商用利用人工衛星のロケット打上げ
(写真=Thinkstock/Getty Images)

打ち上げ成功で日本中を沸かせたH2Aロケット。商業衛星打ち上げ市場でのシェア拡大に向けて、三菱重工業 <7011> は 幸先の良いスタートを切ったといえる 。宇宙開発事業は海外のライバルたちも開発を進めており、虎視眈々と勢力拡大を狙っている様子だ。

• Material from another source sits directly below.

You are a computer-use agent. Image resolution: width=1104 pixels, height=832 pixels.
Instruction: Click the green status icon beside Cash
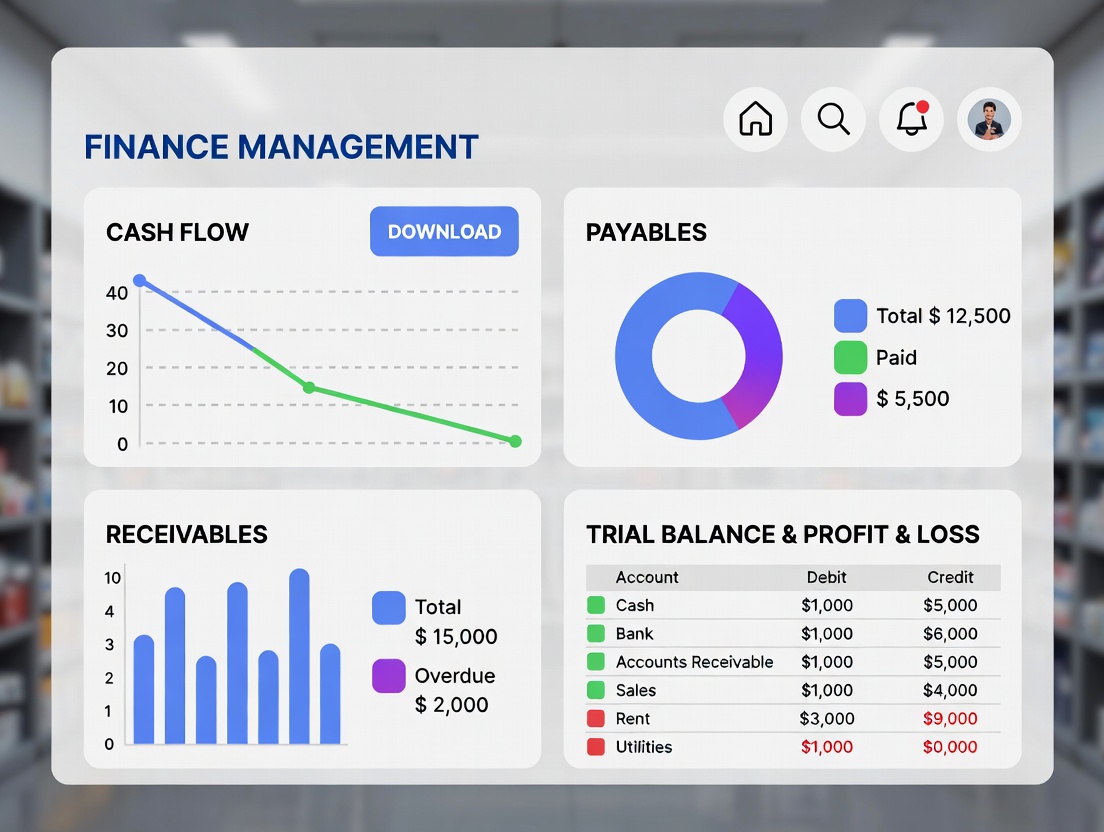coord(596,605)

H2Aロケットでの「商用衛星打ち上げ成功」で新時代へ

2015年11月24日、三菱重工業と国立研究開発法人宇宙航空研究開発機構(JAXA)は、種子島宇宙センターから、カナダの通信放送衛星「Telstar 12 VANTAGE」を搭載したH2Aロケット29号の打ち上げに成功した。今回は、商業衛星だけを搭載した国産初の純商業打ち上げであり、日本の宇宙産業関係者の感慨もひとしおだ。

ちょうど、日本の衛星打ち上げ商用化に向けた取り組みも次フェーズに入ろうとしている。H2Aロケットの後継機となるH3ロケットについて、JAXAは、H2Aの約半額のコストへの削減を達成し、打ち上げ準備期間も約半分に済ませられるロケット「H3ロケット」の開発をスタートさせている。

H3ロケットの試験機1号機は、2020年度に打上げる予定である。低コストで年間6~7件打ち上げられるようになれば、海外の商業衛星需要を取り込むことも可能となり、より大きな経済効果が期待できる。